James Doyle and two sons were dragged outside their house and hacked to death.[1] Mrs. Doyle, her daughter and a 14-year old son were not killed.[1] They next went to Alan Wilkinson's farm where he was taken "prisoner".[1] His sick wife and two children begged Brown not to kill him.[1] Brown's men took his rifle and two saddles, but let Wilkinson live. James Harris owned the third house Brown visited that night. Haris, his wife and young child plus three other men were living there.[1] Brown's men killed one man, William Sherman, then took their weapons, a saddle and one horse.[1] Brown's followers included four of his sons who all later claimed that Brown himself did not actually murder anyone.[1] But he was the leader and he made all the decisions of who would live and who would die.[1] They washed the blood from their hands and their swords in the creek, then went home.[7] None of the killers were ever prosecuted for the crime.[7]

Aftermath

After the massacre, pro-slavery forces launched a manhunt for Brown.[9] They destroyed the Browns' property and Brown's son Frederick was shot and killed. Brown escaped Kansas and fled north.[9] Together, the sack of Lawrence and the Pottawatomie massacre started a civil war in Kansas.[8] Brown gained national attention and fame among abolitionists.[8] He was able to gather men and arms for another "secret mission"; John Brown's raid on Harpers Ferry.

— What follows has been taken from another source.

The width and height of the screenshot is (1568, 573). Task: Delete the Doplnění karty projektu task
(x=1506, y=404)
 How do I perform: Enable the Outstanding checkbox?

In November 1859, as Brown was waiting to be executed for his raid on Harpers Ferry, he received a letter.[10] It was from Mahala Doyle, whose husband and two sons Brown killed:

John Brown
Sir
Altho vengence is not mine, I confess, that I do feel gratified to hear that you ware stopt in your fiendish career at Harper’s Ferry, with the loss of your two sons, you can now appreciate my distress, in Kansas, when you then and there entered my house at midnight and arrested my husband and two boys and took them out of the yard and in cold blood shot them dead in my hearing, you cant say you done it to free our slaves, we had none and never expected to own one, but has only made me a poor disconsolate widow with helpless children while I feel for your folly. I do hope & trust that you will meet your just reward. O how it pained my Heart to hear the dying groans of my Husband and children if this scrawl give you any consolation you are welcome to it
Mahala Doyle

NB my son John Doyle whose life I begged of (you) is now grown up and is very desirous to be at Charleston on the day of your execution would certainly be there if his means would permit it, that he might adjust the rope around your neck if gov: wise would permit it
M. Doyle.[10]

Notes

  1. At first, abolitionists and free-staters, while both against slavery, held very different views on the subject. Abolitionists were against any kind of slavery anywhere. They wanted equal rights for black people.[5] Free-staters did not want blacks, slave or free, in Kansas. Most were prejudiced against black people believing the popular idea they were inferior.[6] Gradually the two groups began to compromise and work together to prevent slavery in Kansas.[6]

Reference

  1. 1.0 1.1 1.2 1.3 1.4 1.5 1.6 1.7 1.8 1.9 "John Brown and the Pottawatomie Killings". American Studies. University of Virginia. Retrieved 19 June 2016.
  2. 2.00 2.01 2.02 2.03 2.04 2.05 2.06 2.07 2.08 2.09 2.10 "31d. The Pottawatomie Creek Massacre". Bloody Kansas. US History.org. Retrieved 19 June 2016.
  3. Chris Rein. "Pottawatomie Massacre". Civil War on the Western Border. Retrieved 19 June 2016.
  4. 4.0 4.1 4.2 "Pottawatomie Massacre". American Experience. PBS/WGBH Educational Foundation. Retrieved 19 June 2016.
  5. "Abolitionist Movement". HistoryNet.com. Retrieved 15 June 2016.
  6. 6.0 6.1 "Bleeding Kansas". Kansas Historical Society. Retrieved 12 June 2016.
  7. 7.0 7.1 7.2 7.3 "The Pottawatomie Creek Massacre". History Today, Ltd. Retrieved 19 June 2016.
  8. 8.0 8.1 8.2 8.3 8.4 8.5 Slavery in the United States: A Social, Political, and Historical Encyclopedia, Vol I, ed. Junius P. Rodriguez (Santa Barbara, CA: ABC-CLIO, 2007), p. 422
  9. 9.0 9.1 "Pottawatomie Massacre". Totally History. Retrieved 19 June 2016.
  10. 10.0 10.1 ""Bleeding Kansas" and the Pottawatomie Massacre, 1856". The Gilder Lehrman Institute of American History. Archived from the original on 20 August 2016. Retrieved 19 June 2016.